Si j’avais déjà fait la Californie et Chicago plus jeune, je n’avais jamais mis les pieds à New York et cette grosse pomme faisait partie des destinations ou j’avais très envie d’aller.
Avec mes collègues, nous avons posé quelques jours en plus pour pouvoir profiter de 4 jours de promenade dans la ville. Camille ; ayant déjà eu la chance de visiter la ville ; nous avait programmé un petit périple pour en voir le maximum dans un minimum de temps.
Et alors, c’est comment ? Et bien, c’est assez particulier et j’en garde un sentiment plutôt partagé. La ville m’a fait un effet de montagne russe : c’était parfois complétement fou et parfois juste bof (et parfois très sale). A force de voir cette ville à la télé, dans les séries ou au cinéma, j’avais l’impression de la connaître déjà par cœur alors que je n’y avais jamais été de ma vie. Du coup, le côté whooooaaa et les paillettes dans les yeux, je ne l’ai pas vraiment ressenti et ce manque de super excitation et de surprise m’a laissé sur ma faim.

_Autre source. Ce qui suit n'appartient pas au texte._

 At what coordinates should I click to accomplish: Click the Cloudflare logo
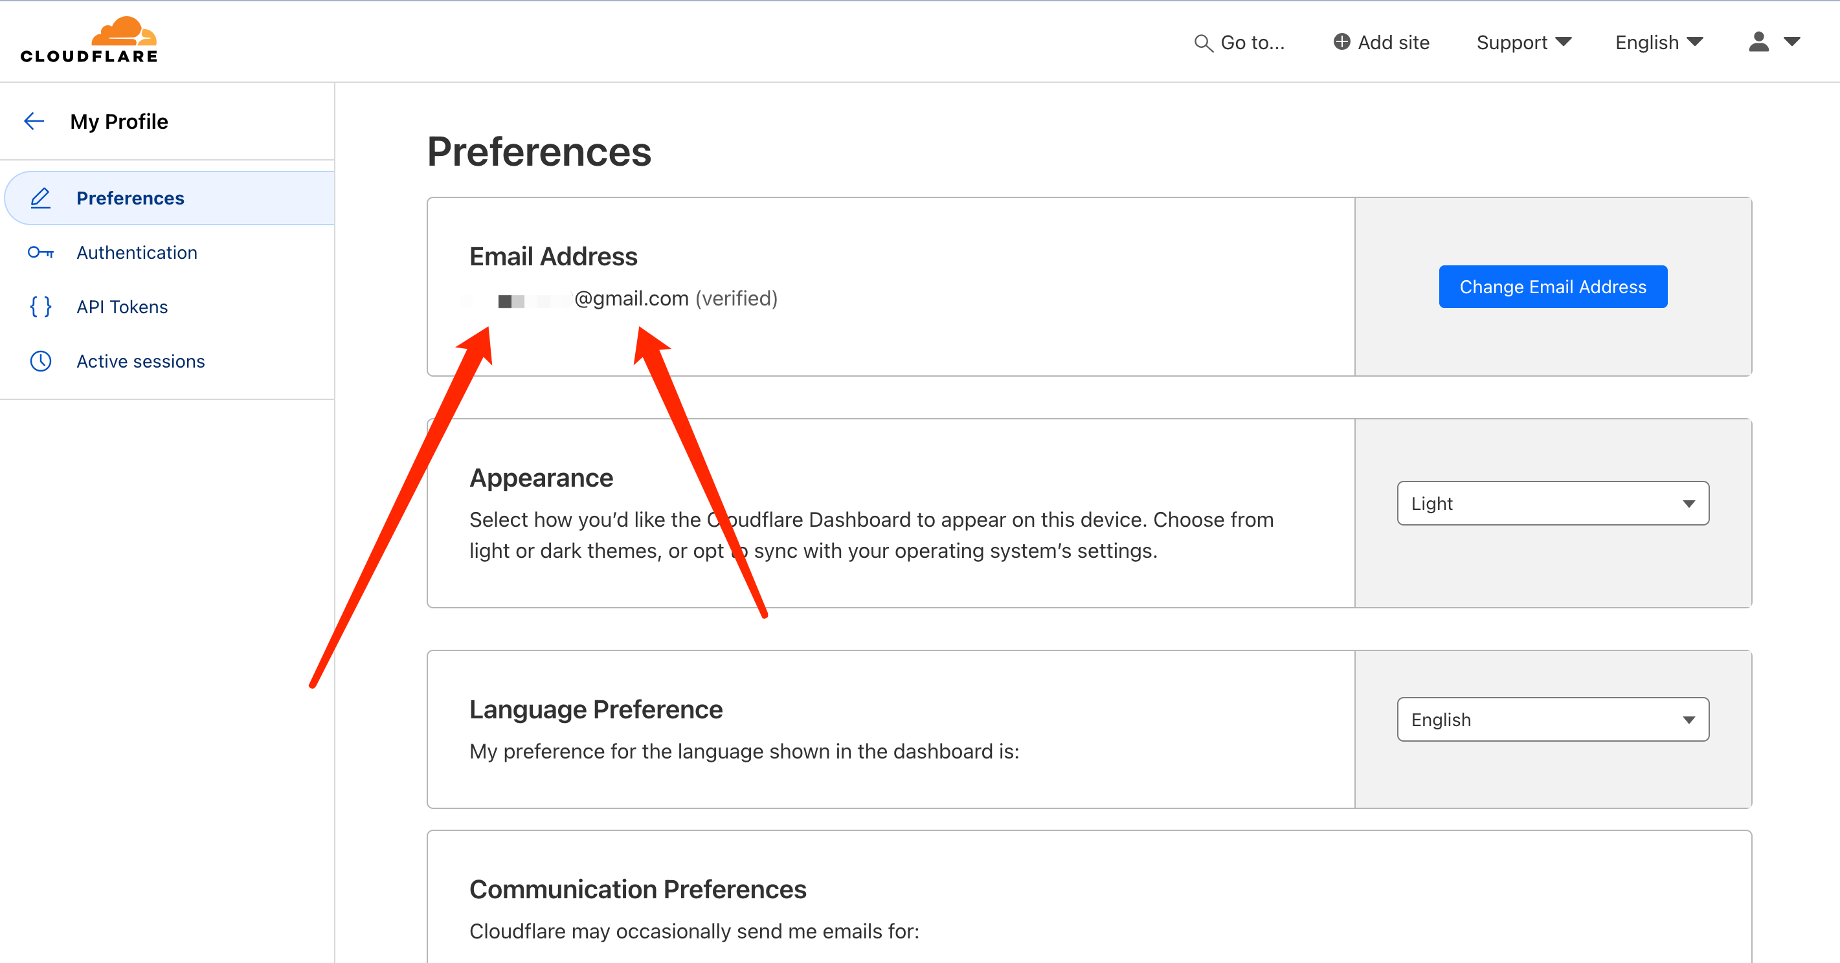pyautogui.click(x=89, y=40)
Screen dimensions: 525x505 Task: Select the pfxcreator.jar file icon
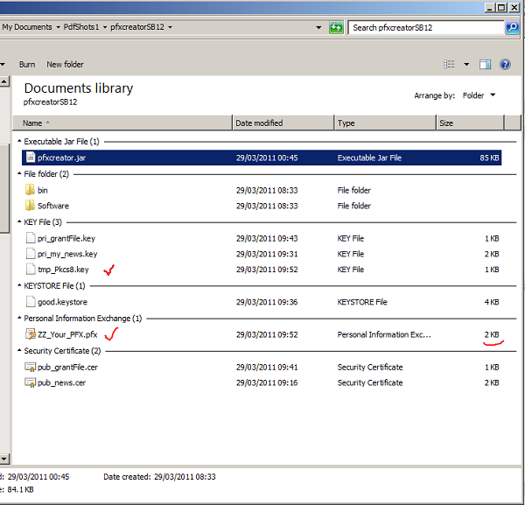click(x=30, y=158)
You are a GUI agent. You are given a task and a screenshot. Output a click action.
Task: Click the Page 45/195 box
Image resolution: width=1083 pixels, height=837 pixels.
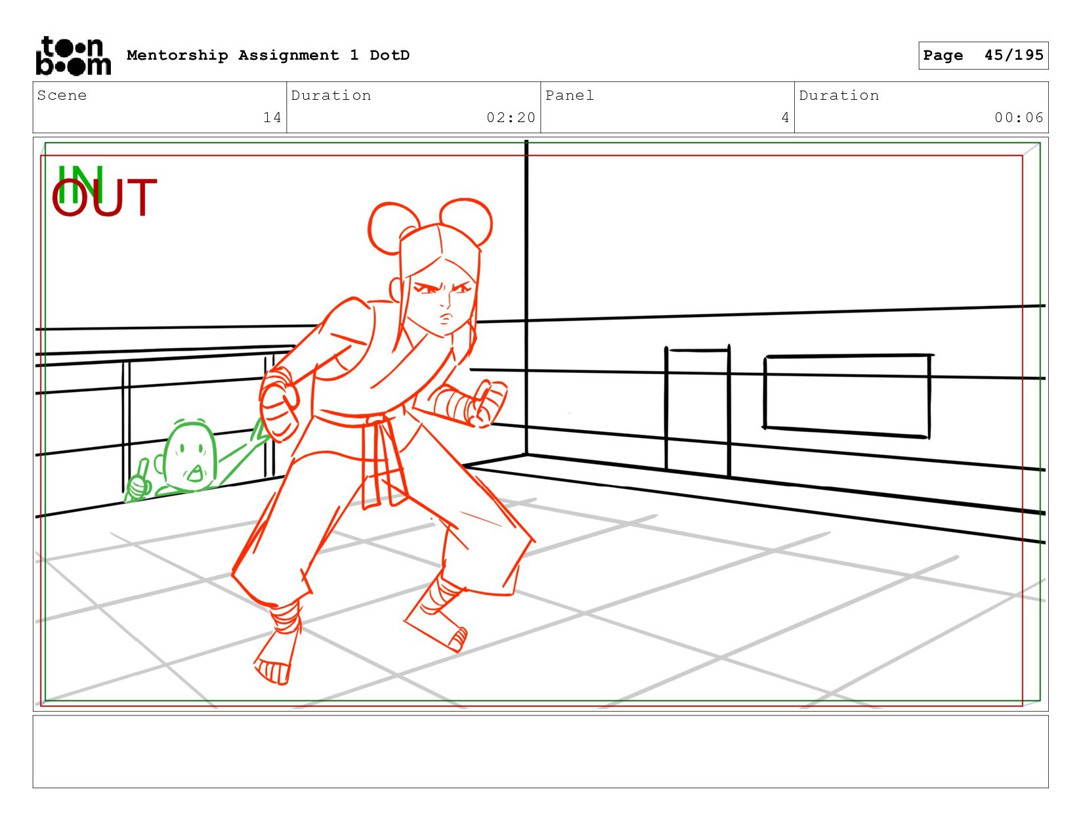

C’est sans doute aussi lié au fait que plus ça va et moins j’aime la foule. Et on ne peut difficilement l’éviter à Manhattan ou dans les lieux les plus touristiques.
Ne parlons pas des français qui étaient partout : je les entendais à chaque coin de rue. J’avais l’impression d’être à Paris. Pour le côté dépaysant, on repassera. Et faire du tourisme avec des collègues obligent forcément à des concessions sur ce qu’on veut voir (genre Time Square, j’ai trouvé ça nul et inintéressant au possible mais ça fait de jolies photos). Est ce que je deviens une bourgeoise du tourisme ou bien est ce qu’il faut que j’y retourne dans des conditions différentes pour vraiment apprécier la ville ? Je ne sais pas
Mais, je ne me plains pas, l’expérience était assez folle et je sais que je suis très chanceuse : des lieux m’ont vraiment emballé comme Central Park que j’ai adoré toute pleine de coolitude, un joyeux mélange de new yorkais et de touristes. Et on a mangé du gras pendant 10 jours (mais avec des pauses salade parce que notre corps n’en pouvait plus )
Allez, assez blablater, direction New York et son poumon vert !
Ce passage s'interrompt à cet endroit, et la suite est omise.